Set problem>
Find every line in the rows below that contains the string "pyautogui", and copy each of those lines in full.

Provided data>
-=-=-=-=-
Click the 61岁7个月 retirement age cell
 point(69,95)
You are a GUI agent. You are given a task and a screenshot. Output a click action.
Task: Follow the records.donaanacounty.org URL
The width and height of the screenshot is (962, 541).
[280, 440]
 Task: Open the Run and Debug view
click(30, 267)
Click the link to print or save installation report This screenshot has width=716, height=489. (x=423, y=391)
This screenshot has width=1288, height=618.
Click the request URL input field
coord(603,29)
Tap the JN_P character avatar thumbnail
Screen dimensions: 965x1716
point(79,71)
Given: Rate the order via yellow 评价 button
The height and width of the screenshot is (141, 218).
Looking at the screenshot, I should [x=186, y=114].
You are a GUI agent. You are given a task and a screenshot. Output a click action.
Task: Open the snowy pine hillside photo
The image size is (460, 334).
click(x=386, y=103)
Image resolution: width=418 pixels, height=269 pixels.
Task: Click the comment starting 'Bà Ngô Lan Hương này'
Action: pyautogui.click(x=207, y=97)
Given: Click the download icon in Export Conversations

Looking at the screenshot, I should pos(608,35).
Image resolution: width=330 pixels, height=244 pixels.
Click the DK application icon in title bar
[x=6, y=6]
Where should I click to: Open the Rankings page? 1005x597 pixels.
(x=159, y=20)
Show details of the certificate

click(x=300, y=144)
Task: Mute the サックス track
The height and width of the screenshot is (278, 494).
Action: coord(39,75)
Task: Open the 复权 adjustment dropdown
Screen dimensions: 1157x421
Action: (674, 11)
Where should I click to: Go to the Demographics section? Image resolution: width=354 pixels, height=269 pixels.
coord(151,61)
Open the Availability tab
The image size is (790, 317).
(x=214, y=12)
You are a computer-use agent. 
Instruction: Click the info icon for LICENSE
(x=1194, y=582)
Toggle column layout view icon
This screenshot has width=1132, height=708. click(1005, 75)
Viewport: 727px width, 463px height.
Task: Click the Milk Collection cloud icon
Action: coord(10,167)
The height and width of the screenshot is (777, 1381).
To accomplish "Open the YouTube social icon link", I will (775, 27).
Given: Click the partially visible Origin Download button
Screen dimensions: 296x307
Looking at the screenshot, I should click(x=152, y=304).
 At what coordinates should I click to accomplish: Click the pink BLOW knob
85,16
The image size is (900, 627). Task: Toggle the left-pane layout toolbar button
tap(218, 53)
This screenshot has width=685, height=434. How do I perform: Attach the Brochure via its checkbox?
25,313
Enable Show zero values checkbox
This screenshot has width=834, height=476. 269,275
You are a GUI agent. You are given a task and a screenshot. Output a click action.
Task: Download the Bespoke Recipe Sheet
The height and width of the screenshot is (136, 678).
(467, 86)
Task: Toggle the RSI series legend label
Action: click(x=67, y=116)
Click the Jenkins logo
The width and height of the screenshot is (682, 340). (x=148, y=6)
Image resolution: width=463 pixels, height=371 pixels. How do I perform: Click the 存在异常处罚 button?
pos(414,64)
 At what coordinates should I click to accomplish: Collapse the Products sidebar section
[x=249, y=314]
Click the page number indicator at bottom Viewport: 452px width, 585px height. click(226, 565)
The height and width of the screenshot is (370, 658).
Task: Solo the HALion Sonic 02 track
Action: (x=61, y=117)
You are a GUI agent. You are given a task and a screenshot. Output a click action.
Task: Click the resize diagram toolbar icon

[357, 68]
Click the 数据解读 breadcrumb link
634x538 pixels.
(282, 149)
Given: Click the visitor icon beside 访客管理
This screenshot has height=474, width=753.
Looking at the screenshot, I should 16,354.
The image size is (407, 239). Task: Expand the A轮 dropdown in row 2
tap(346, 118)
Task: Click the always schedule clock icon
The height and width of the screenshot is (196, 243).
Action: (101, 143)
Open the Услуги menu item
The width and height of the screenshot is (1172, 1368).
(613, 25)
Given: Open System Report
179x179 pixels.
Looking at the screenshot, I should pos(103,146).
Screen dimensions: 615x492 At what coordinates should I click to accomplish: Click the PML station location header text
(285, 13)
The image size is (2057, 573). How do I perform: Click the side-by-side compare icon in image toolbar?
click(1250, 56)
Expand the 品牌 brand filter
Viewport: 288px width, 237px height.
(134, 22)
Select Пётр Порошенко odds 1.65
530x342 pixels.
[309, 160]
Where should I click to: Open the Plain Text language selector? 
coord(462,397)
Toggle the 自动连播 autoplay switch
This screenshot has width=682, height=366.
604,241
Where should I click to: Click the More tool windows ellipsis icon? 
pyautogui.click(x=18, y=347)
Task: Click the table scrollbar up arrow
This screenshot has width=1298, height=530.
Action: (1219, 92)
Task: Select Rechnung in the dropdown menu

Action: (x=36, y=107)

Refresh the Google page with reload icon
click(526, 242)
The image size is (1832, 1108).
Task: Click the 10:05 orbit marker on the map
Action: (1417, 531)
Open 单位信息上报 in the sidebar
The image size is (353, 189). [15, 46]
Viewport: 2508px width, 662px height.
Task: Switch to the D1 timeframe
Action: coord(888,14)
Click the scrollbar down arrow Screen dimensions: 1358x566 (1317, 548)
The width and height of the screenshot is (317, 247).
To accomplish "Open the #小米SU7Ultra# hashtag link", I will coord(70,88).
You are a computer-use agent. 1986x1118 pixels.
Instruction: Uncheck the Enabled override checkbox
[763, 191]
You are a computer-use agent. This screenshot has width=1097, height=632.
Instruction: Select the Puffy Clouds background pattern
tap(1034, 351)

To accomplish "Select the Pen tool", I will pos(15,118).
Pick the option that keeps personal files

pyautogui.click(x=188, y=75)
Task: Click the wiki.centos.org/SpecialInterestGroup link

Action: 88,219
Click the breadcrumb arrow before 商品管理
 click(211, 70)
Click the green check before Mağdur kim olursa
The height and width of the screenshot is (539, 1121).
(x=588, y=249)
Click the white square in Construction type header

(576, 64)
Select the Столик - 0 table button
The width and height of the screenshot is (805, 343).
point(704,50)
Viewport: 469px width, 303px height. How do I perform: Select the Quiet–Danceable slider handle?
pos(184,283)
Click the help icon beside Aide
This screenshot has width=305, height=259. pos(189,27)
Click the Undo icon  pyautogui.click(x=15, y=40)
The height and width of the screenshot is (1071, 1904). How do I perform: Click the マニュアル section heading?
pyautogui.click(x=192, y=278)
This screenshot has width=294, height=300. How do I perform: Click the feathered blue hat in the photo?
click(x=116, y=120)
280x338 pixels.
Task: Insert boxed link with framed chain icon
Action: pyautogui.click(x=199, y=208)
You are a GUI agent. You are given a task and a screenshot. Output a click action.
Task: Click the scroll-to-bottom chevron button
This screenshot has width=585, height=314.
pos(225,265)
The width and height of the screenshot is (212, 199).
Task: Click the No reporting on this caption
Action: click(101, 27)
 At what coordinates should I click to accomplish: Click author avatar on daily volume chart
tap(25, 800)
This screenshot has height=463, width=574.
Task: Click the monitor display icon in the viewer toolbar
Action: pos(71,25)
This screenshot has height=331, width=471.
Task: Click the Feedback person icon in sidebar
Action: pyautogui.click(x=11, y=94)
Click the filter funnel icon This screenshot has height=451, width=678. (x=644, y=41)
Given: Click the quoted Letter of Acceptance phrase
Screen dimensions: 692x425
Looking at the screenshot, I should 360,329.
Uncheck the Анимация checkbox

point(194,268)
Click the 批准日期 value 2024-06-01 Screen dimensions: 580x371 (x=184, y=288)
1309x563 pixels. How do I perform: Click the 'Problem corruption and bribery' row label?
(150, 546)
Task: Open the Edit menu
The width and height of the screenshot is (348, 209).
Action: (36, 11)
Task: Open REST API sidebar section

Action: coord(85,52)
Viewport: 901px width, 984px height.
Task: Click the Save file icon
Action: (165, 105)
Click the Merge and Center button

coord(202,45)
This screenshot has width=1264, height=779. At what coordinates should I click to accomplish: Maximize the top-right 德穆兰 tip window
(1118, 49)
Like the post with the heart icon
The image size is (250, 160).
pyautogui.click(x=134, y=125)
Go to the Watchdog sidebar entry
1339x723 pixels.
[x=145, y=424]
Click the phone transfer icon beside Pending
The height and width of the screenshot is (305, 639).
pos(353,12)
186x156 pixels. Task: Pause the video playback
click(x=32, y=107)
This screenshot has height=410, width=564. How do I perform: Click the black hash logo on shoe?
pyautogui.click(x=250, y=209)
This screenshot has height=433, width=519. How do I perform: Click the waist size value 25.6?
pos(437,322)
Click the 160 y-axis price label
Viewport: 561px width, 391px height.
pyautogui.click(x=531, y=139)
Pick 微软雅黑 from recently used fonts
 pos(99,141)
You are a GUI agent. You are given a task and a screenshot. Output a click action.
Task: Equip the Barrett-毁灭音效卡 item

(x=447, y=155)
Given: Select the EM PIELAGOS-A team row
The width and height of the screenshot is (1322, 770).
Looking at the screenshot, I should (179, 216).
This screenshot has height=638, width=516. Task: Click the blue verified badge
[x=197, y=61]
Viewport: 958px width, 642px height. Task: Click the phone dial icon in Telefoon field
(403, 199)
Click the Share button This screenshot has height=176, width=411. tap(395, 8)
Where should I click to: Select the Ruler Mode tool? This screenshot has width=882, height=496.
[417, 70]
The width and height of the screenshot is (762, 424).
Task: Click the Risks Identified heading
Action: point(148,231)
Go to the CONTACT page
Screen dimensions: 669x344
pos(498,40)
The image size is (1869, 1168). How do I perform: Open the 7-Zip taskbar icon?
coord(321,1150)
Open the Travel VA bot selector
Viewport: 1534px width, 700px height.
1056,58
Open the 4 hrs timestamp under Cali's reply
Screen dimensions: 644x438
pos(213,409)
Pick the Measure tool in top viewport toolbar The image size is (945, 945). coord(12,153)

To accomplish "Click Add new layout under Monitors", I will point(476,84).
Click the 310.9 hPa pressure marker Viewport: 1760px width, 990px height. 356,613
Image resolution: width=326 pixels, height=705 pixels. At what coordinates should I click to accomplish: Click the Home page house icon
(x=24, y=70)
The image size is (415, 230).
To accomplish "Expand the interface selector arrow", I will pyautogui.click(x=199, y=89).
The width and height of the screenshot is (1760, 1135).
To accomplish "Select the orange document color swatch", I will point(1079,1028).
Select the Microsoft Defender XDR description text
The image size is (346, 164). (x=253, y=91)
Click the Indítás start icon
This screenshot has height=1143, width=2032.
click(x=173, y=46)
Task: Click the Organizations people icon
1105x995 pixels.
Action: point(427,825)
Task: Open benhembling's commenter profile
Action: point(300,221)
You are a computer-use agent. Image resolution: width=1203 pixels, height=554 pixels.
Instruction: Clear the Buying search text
-=-=-=-=-
Solution>
Action: pyautogui.click(x=207, y=97)
pyautogui.click(x=18, y=347)
pyautogui.click(x=188, y=75)
Click the Undo icon  pyautogui.click(x=15, y=40)
pyautogui.click(x=192, y=278)
Action: pyautogui.click(x=199, y=208)
Action: pyautogui.click(x=11, y=94)
pyautogui.click(x=134, y=125)
pyautogui.click(x=250, y=209)
pyautogui.click(x=531, y=139)
To accomplish "Expand the interface selector arrow", I will pyautogui.click(x=199, y=89).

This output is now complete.